Toutefois, après la seconde guerre mondiale, les matières synthétiques concurrencent le drap en laine pure, produit phare de la maison, passé de mode. La chute des ventes semble inexorable dans un contexte de crise du textile. Les difficultés financières s’accumulent.

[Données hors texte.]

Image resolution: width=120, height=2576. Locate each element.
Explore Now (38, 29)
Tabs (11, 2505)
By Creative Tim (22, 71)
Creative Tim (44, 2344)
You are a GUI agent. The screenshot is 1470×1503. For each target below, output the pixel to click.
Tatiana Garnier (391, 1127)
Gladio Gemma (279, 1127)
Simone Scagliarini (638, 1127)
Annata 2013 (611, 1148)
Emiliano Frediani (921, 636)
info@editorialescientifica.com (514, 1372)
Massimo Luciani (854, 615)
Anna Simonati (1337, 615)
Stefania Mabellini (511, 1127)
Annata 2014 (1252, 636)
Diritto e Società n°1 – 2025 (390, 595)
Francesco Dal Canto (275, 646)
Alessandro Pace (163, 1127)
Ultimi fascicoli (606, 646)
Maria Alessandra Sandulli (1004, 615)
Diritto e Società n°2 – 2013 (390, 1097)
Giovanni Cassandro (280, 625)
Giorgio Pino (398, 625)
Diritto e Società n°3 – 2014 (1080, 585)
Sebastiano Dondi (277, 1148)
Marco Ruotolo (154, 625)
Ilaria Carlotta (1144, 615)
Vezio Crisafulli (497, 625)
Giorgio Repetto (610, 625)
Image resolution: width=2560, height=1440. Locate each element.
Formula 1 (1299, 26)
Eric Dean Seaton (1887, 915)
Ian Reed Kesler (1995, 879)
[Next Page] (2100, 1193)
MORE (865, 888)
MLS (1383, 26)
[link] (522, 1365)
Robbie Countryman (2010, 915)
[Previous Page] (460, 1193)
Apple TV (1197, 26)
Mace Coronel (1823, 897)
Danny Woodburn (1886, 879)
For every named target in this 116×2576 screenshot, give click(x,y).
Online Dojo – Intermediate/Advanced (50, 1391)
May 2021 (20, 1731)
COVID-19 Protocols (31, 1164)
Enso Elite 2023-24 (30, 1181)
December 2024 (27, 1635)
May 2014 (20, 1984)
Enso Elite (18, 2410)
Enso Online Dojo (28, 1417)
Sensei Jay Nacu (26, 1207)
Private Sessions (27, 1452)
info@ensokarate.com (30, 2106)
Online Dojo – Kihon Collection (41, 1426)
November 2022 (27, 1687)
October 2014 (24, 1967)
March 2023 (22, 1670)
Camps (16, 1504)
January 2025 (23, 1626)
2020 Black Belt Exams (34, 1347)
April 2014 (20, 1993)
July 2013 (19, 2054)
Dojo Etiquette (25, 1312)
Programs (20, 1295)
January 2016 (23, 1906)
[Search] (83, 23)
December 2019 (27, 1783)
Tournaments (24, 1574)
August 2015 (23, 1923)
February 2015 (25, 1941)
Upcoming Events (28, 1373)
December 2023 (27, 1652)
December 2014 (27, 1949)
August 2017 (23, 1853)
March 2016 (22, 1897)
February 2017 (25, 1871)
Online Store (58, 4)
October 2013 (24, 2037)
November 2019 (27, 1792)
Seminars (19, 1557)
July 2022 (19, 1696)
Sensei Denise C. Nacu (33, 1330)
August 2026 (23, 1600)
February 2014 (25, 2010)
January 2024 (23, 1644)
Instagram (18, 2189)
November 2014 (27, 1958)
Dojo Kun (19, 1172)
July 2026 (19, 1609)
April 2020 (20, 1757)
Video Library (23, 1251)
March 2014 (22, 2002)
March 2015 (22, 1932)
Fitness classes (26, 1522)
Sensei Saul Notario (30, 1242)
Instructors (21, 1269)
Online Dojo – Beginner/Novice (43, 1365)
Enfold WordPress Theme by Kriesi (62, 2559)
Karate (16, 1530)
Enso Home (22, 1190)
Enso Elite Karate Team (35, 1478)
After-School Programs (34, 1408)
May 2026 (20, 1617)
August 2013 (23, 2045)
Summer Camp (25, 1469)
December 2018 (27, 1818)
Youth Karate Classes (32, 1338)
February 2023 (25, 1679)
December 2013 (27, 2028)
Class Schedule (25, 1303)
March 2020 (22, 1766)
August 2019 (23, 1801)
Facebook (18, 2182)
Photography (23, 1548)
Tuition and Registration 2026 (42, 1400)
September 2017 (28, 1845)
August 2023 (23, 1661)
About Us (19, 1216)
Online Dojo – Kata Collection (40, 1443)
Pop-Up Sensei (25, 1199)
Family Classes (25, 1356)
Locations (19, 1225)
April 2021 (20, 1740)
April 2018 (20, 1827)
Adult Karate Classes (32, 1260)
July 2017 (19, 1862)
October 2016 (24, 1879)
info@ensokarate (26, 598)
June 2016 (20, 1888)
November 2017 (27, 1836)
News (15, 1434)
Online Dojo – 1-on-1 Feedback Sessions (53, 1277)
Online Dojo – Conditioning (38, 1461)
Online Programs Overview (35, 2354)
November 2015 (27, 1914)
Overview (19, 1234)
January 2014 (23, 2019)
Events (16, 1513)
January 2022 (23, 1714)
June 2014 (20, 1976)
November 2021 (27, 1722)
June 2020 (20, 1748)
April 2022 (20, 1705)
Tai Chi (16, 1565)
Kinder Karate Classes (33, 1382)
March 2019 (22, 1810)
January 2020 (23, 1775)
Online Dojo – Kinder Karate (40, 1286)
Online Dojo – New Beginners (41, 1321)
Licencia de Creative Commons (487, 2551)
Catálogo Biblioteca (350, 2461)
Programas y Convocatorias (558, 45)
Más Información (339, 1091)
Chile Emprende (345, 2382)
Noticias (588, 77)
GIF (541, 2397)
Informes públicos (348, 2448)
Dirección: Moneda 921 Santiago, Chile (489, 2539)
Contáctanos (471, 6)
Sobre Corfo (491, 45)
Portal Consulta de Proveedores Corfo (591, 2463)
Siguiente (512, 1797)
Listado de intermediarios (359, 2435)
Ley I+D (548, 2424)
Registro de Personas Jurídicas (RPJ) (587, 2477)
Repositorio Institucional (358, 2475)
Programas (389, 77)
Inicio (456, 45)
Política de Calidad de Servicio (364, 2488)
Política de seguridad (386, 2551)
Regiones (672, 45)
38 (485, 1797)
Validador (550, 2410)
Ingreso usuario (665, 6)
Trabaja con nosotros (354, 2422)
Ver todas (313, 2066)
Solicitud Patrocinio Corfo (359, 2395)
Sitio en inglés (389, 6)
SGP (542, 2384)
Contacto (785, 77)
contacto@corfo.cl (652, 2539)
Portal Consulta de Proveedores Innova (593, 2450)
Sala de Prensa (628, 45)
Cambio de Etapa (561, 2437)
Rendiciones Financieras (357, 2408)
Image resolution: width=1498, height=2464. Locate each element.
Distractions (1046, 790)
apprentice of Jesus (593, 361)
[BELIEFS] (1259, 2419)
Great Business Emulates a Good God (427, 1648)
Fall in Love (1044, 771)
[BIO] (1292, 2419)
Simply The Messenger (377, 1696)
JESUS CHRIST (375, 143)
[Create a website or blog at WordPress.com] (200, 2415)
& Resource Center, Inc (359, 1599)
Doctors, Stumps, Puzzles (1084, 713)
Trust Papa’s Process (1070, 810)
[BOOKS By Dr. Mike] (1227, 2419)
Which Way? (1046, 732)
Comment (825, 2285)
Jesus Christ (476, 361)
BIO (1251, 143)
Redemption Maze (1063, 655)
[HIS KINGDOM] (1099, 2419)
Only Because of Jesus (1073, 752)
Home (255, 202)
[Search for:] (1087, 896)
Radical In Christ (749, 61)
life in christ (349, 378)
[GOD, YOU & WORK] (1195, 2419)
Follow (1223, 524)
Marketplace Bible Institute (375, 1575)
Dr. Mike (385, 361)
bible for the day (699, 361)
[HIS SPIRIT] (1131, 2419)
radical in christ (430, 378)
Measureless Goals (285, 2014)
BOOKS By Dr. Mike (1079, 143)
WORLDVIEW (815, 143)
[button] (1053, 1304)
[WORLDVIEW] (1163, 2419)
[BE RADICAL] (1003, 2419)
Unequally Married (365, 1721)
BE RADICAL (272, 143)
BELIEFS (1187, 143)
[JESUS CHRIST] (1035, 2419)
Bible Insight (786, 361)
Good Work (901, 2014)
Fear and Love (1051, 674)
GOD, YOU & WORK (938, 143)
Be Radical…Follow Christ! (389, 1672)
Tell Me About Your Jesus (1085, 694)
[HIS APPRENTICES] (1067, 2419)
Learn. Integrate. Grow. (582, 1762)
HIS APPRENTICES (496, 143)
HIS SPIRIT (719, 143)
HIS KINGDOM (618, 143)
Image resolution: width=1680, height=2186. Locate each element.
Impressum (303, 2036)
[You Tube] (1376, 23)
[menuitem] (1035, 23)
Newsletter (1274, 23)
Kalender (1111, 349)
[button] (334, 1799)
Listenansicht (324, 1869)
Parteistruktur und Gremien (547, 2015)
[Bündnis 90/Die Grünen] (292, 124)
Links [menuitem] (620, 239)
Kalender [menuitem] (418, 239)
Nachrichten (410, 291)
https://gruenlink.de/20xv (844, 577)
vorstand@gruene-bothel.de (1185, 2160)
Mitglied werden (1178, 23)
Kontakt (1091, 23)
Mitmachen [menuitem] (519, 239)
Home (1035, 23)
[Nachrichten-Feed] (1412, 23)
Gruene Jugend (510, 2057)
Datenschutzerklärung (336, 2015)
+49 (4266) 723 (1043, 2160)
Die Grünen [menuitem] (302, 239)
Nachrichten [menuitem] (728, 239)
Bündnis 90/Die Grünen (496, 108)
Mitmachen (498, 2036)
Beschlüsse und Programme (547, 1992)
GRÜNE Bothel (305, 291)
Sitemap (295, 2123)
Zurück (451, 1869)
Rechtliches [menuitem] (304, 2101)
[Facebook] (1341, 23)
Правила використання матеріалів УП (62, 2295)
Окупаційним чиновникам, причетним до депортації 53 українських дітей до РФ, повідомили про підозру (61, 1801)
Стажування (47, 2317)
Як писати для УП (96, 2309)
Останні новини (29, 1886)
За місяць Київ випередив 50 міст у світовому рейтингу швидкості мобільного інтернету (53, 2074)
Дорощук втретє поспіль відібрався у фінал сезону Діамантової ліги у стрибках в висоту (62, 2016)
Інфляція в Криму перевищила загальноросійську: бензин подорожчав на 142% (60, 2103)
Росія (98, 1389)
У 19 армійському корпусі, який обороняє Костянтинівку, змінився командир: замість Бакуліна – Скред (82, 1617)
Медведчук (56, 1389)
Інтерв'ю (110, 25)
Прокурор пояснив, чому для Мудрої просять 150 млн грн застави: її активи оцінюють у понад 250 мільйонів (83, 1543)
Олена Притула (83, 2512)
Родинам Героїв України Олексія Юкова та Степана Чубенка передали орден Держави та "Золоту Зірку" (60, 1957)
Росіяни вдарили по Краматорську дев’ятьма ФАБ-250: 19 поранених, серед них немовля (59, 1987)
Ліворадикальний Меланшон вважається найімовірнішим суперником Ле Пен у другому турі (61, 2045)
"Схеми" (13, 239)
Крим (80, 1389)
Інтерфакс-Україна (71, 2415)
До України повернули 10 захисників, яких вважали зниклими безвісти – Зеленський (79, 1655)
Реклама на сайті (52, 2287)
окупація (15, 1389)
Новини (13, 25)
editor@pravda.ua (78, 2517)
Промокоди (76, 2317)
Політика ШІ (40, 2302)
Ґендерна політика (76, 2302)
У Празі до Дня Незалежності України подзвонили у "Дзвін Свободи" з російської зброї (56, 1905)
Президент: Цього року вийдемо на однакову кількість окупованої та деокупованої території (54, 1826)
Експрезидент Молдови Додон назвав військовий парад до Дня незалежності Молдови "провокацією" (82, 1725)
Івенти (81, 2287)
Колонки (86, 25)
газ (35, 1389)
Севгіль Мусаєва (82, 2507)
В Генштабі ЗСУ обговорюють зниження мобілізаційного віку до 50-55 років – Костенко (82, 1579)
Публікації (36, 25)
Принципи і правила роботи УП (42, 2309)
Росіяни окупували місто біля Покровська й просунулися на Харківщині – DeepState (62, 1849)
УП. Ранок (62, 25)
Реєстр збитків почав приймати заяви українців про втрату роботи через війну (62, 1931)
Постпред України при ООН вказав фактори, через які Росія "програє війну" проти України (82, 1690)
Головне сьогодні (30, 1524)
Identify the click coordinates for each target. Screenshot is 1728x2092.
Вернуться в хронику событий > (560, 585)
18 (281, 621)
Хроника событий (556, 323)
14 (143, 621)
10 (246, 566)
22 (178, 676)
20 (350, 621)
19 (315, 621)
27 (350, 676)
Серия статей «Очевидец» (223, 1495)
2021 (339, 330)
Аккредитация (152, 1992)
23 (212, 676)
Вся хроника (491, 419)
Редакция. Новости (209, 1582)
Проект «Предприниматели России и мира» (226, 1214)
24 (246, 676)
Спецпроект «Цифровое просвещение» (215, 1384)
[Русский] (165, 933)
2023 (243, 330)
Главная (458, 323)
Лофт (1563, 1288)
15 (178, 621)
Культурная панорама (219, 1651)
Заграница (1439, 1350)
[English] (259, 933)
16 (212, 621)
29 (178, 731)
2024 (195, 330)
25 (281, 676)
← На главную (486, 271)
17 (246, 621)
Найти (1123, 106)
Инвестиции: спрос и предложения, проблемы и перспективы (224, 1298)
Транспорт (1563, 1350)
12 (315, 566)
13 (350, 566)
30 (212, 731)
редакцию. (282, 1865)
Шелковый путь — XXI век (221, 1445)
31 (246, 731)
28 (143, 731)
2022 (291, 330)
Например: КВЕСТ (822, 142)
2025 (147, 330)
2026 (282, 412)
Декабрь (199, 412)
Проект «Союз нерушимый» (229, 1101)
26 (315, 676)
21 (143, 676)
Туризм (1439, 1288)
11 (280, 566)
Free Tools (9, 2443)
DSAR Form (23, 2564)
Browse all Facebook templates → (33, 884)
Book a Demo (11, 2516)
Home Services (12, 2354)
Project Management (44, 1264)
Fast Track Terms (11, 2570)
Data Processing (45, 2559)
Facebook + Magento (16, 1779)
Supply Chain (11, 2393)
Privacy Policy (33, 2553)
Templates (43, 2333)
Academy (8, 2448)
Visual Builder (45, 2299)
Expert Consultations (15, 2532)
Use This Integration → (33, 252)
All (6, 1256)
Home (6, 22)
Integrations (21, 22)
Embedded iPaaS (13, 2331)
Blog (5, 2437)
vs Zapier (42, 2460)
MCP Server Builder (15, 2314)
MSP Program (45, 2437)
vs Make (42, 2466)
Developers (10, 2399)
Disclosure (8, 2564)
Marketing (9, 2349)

À cela s’ajoute l’arrivée en 1958 de l’usine Renault à Cléon qui attire les ouvriers qualifiés avec de meilleurs salaires. Les plans de redressement de 1971 et 1974 ne suffisent plus. En 1975, c’est le dépôt de bilan et le licenciement de 660 employés.

 

LA RENAISSANCE, UN MUSée de l'INDUSTRIE et DES SAVOIRS

Comment valoriser la mémoire et ce patrimoine industriel ? Dès la fin des années 1970, la mairie programme sa réhabilitation : les anciens îlots deviennent des logements HLM. La mairie y implante aussi des commerces, une médiathèque, un foyer pour personnes âgées. L’ancien logement patronal d’André BLIN (1880) a été reconverti en bâtiment administratif du lycée André Maurois. L’énorme sous-sol de la chaufferie est transformé en une sorte de petit théâtre à l’antique, avec gradins et scène.

 

Musée de l'industrie dans l'ancienne usine Blin
Le dernier étage de la grande tour de verre de la Fabrique des savoirs, offre une vue panoramique sur Elbeuf.

Depuis, l’îlot Gambetta abrite la Fabrique des savoirs. La réhabilitation a permis d’y installer un pôle culturel, une MJC, un musée, le Centre d’archives patrimoniales et le Centre d’interprétation de l’architecture et du patrimoine.